*Source text*
Everybody starts.  For a gun is fired close by.

This odd and otherwise uncharacteristic interruption does then provide a point of comparison with the implied dénouement of the dinner-table rivalry in our new fragment.    These further resemblances should be enough, if any more were needed, to assure all impartial jurors  that the fragment is indeed from the hand of the London master.

This new passage, which it was our happiness and our privilege to discover, and to purchase for a not inconsiderable sum (and whose revelation led to our being offered a chair at Balliol, which we were  however  obliged to decline, owing to advancing age  and declining health), while not so polished as it presumably should have become had it been shepherded along for actual publication, still reveals, in the rough, the outlines of that eristic technician’s steely craft -- he who is  too often  unfairly charged with being a mere sentimentalist.

The consensus of those critics to whom I privately showed-round the manuscript, prior to its revelation on this site, is that, while it certainly does not alter the standing of the author in general, or even of Our Mutual Friend in particular, is still a welcome afterpiece, like a bit of fruit after brandy:  comparable to the recently unearthed new passage in Huckleberry Finn.

*Listed entries*

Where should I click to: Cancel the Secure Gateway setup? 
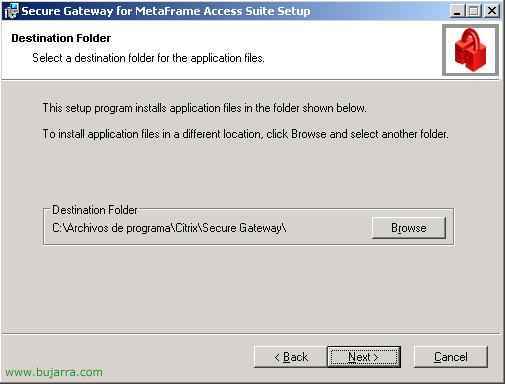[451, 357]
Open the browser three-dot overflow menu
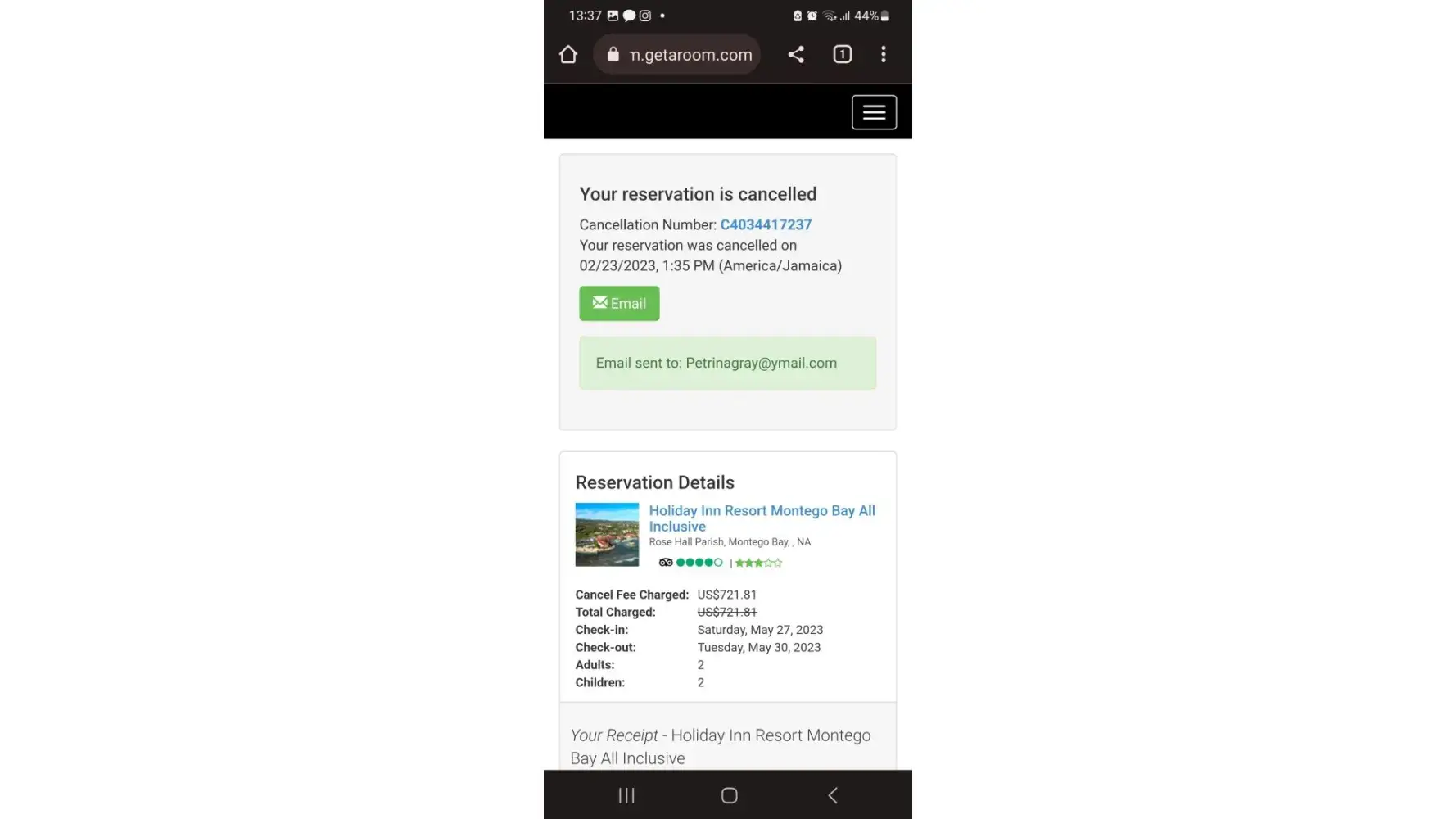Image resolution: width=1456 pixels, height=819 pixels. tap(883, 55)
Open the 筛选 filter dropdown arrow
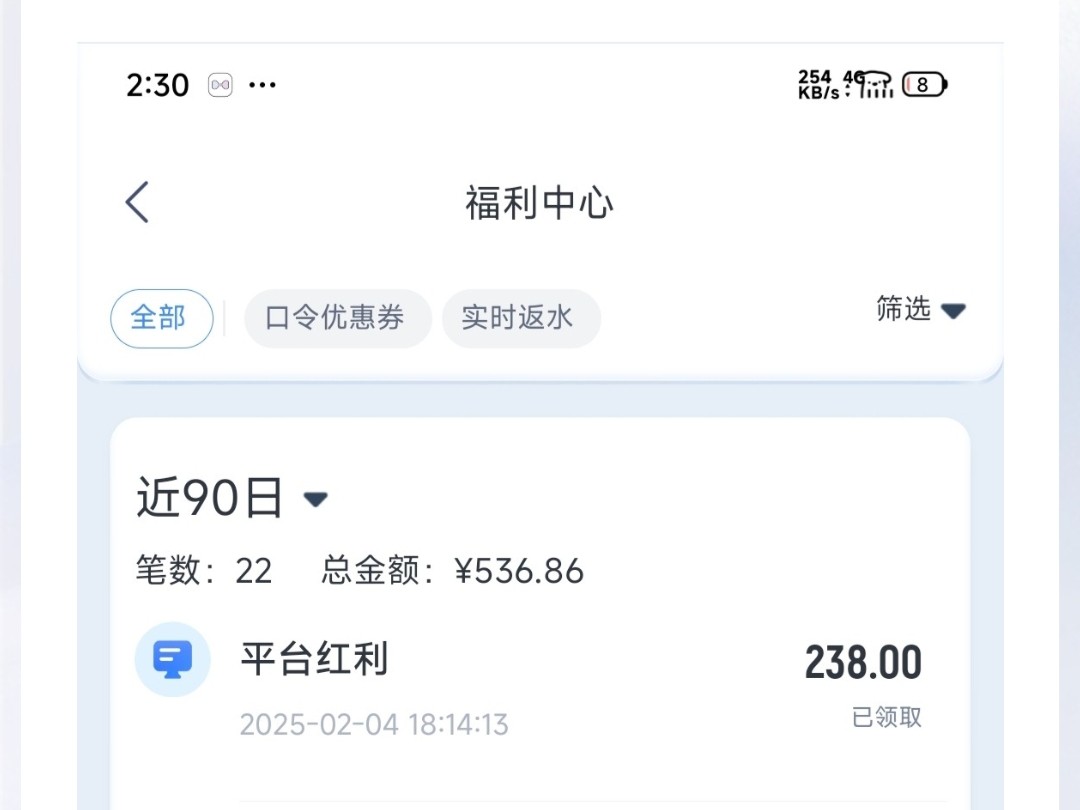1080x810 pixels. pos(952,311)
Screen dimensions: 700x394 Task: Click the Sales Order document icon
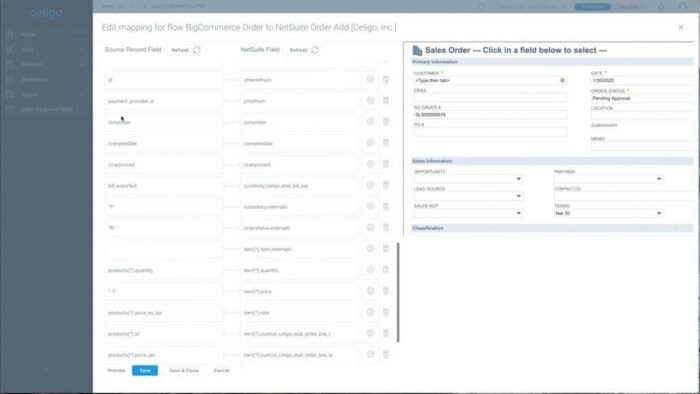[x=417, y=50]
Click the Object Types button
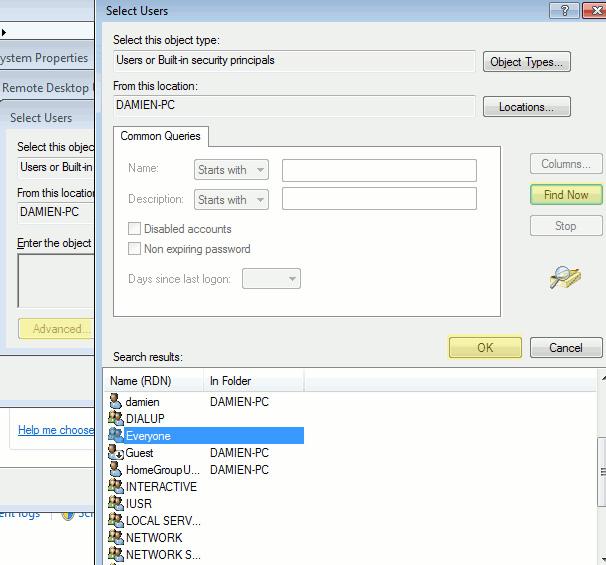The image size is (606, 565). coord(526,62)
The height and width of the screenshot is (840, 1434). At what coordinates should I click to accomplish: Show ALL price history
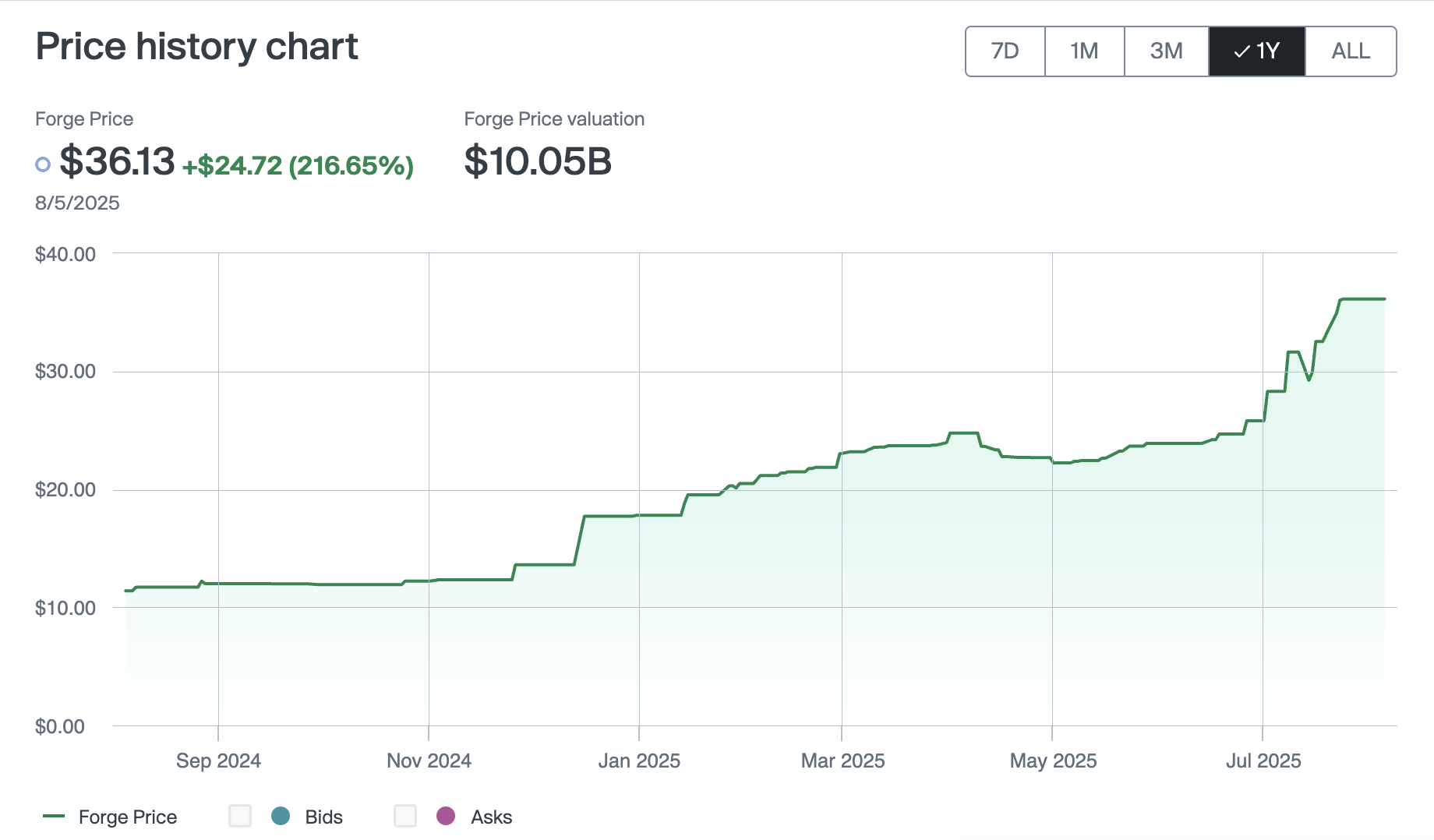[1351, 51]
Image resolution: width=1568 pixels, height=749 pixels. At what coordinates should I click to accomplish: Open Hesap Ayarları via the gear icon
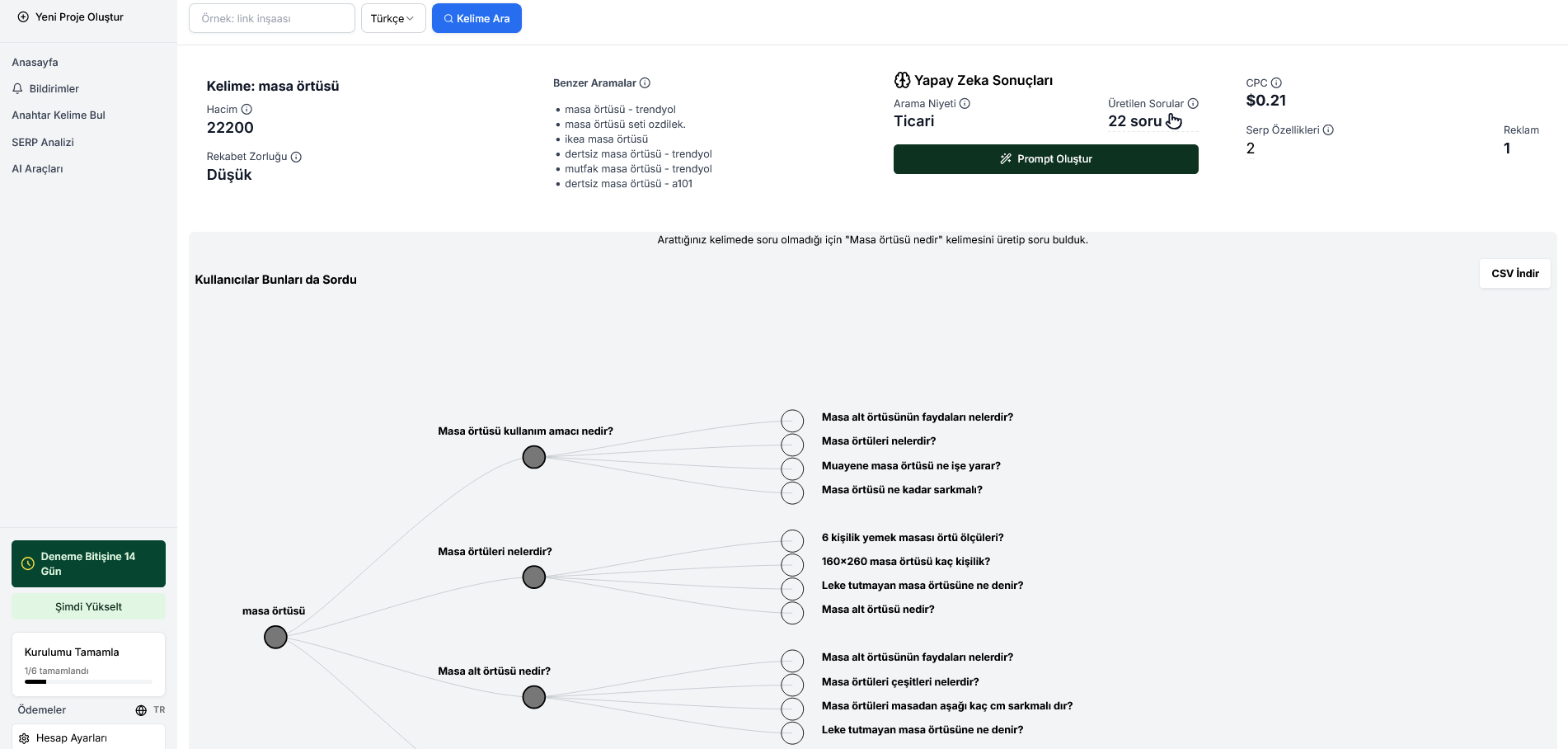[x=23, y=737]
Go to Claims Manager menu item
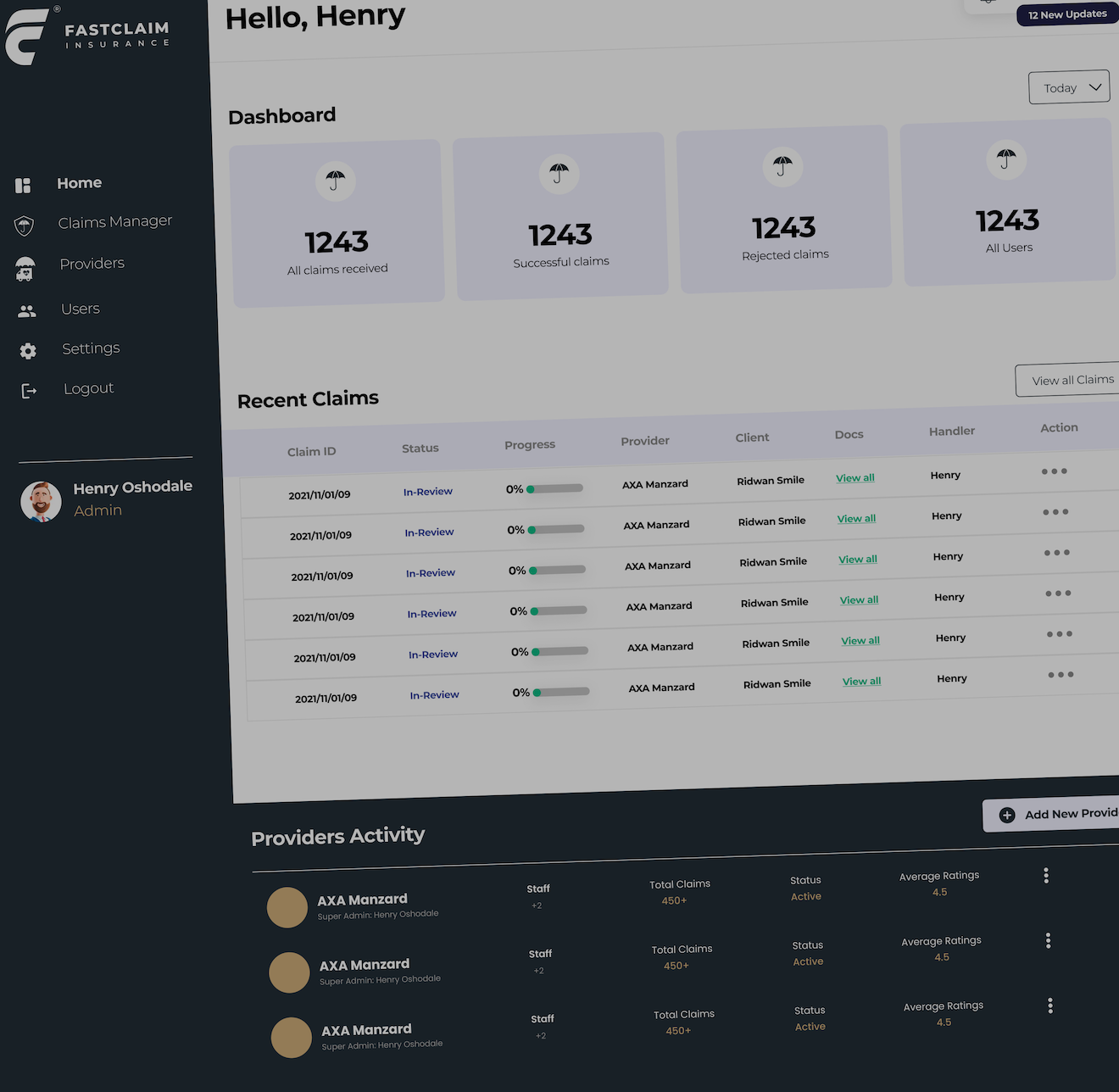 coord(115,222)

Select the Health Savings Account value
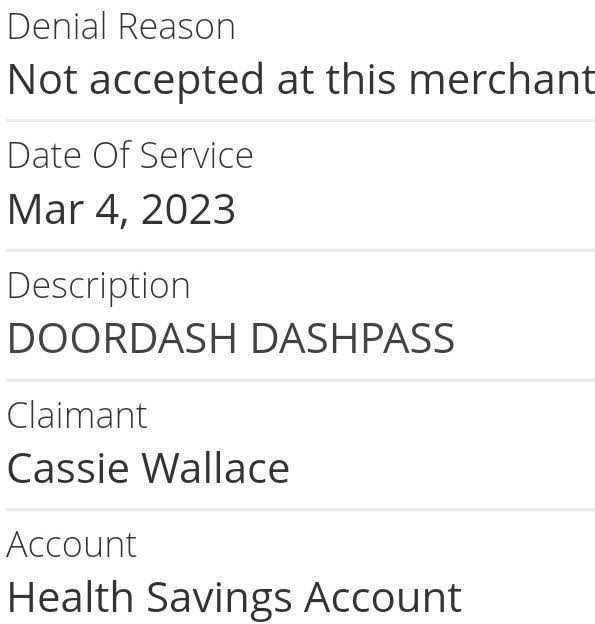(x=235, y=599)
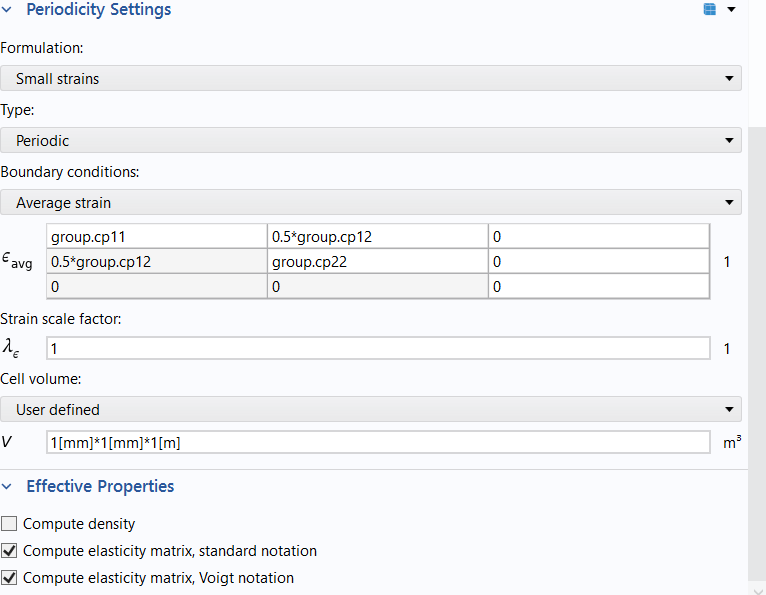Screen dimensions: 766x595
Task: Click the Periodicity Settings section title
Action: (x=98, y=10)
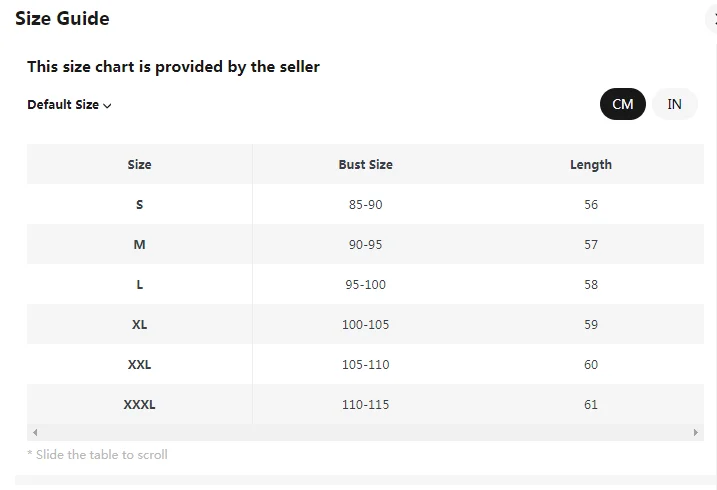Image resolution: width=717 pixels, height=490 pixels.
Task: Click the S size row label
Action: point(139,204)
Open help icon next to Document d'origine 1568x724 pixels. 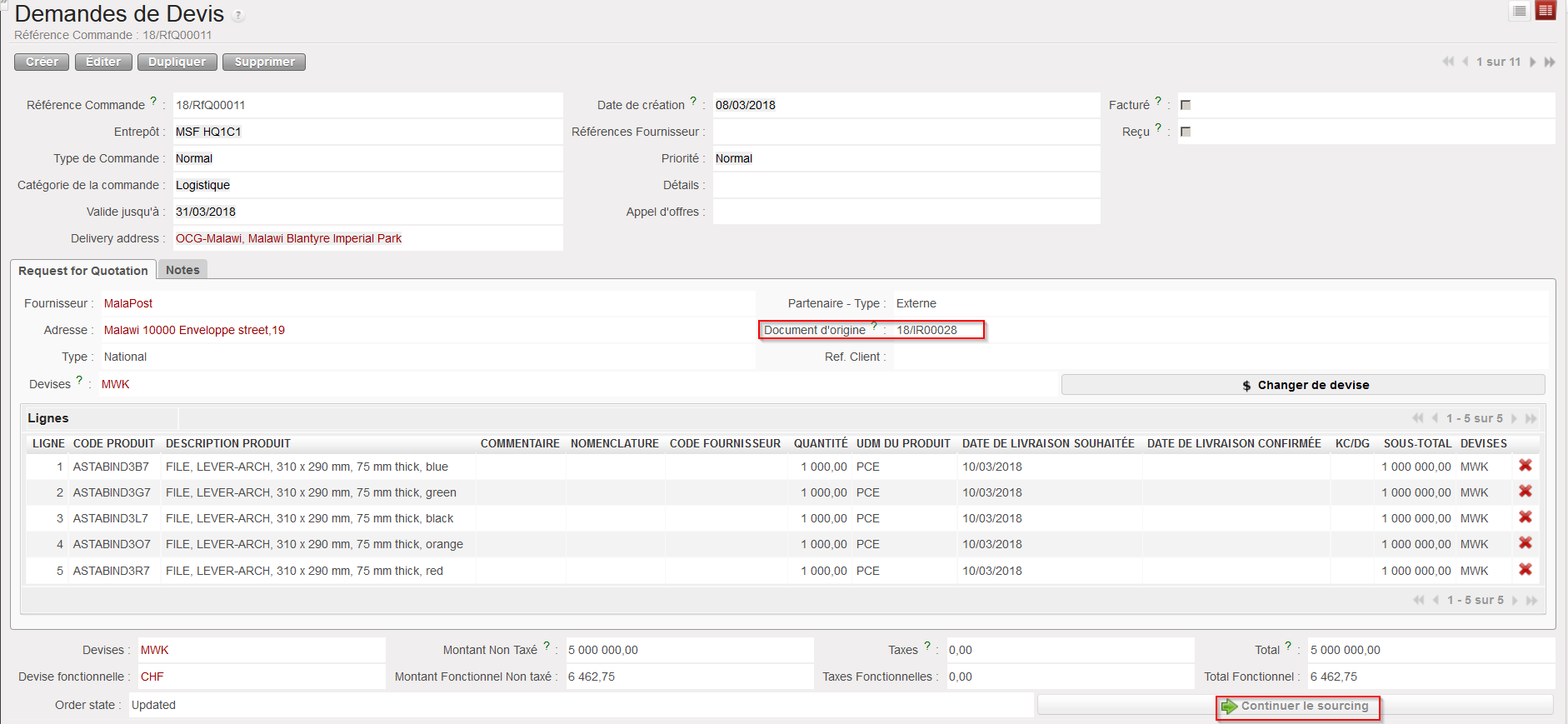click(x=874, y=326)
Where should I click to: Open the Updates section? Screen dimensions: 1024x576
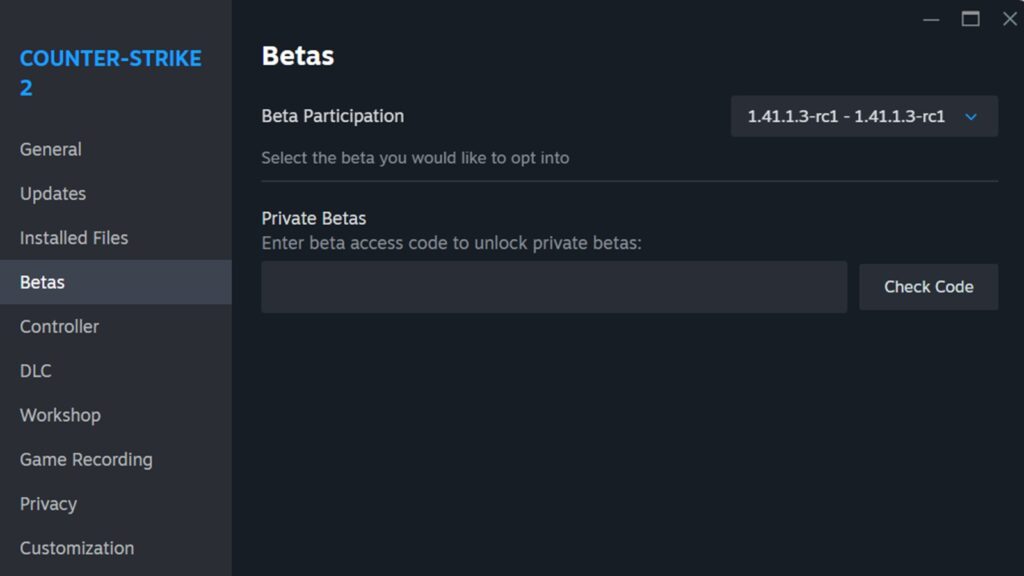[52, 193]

*Tasks to carry out*
A. Repeat, word for word, the part of the commentary on the newly discovered fragment that opens with the words containing "This odd and" and closes with "the London master.".
B. List every proper name that appears in the commentary on the newly discovered fragment.
C. Resume the commentary on the newly discovered fragment, continuing from the point at which it stops.

*Answers per task*
A.
This odd and otherwise uncharacteristic interruption does then provide a point of comparison with the implied dénouement of the dinner-table rivalry in our new fragment.    These further resemblances should be enough, if any more were needed, to assure all impartial jurors  that the fragment is indeed from the hand of the London master.

B. London, Balliol, Our Mutual Friend, Huckleberry Finn

C.
A variant and challenging opinion, which we have not the skill to evaluate, was recently put forward by Professor Isaac “Ike” Bickerstaff, of Harvard Yard, to the effect that the passage in question, being actually the purest example of Dickens’ late, flinty, disillusioned style, may have failed to figure in the published version of Our Mutual Friend  for the very good reason that it was penned posterior to that work:  that it may actually have been written  more or less on his deathbed;  certain similarities to the unpublished passages of Edwin Drood are said to strengthen this remarkable conjecture, but since I do not have access to those passages (I have contacted Anton in Geneva, to see what he can do), I cannot comment.



A recent conference, held in Milan,
at which scholars debated the Dickensian “Lost Fragment”


Complicating the picture considerably  is the recent suggestion by a well-known European scholar (who has requested anonymity while his monograph on the matter is at the printer’s), claiming to have discovered (mirabile dictu) a Latin version of this new dinner-party scene.  The guests are in togas instead of evening wear, but otherwise the similarity of content is too close to be coincidental.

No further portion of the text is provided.